• **RECORDS SHOWN**
--- START ---

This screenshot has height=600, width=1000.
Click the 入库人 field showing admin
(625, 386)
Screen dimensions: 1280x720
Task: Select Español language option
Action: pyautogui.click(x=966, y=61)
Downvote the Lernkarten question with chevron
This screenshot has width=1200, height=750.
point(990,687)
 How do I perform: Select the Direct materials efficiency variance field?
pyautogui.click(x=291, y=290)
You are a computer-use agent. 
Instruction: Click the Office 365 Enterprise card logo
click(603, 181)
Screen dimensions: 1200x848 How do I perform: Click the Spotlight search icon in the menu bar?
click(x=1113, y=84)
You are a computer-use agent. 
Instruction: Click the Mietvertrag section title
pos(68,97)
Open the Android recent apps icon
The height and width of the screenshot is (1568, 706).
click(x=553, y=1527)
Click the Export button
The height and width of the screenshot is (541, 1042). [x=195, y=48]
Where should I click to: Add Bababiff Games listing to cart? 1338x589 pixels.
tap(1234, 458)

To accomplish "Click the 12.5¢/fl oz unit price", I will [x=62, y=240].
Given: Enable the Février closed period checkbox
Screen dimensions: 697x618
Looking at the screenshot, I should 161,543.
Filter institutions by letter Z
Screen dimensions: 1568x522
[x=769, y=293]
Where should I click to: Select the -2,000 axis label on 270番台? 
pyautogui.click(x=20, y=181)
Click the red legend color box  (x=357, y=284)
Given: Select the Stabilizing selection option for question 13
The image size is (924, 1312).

--- END ---

• **WORK INSTRUCTIONS**
Would you copy every line from the listing above that has the string "question" in it?

• **EXPECTED ANSWER**
Downvote the Lernkarten question with chevron
Given: Select the Stabilizing selection option for question 13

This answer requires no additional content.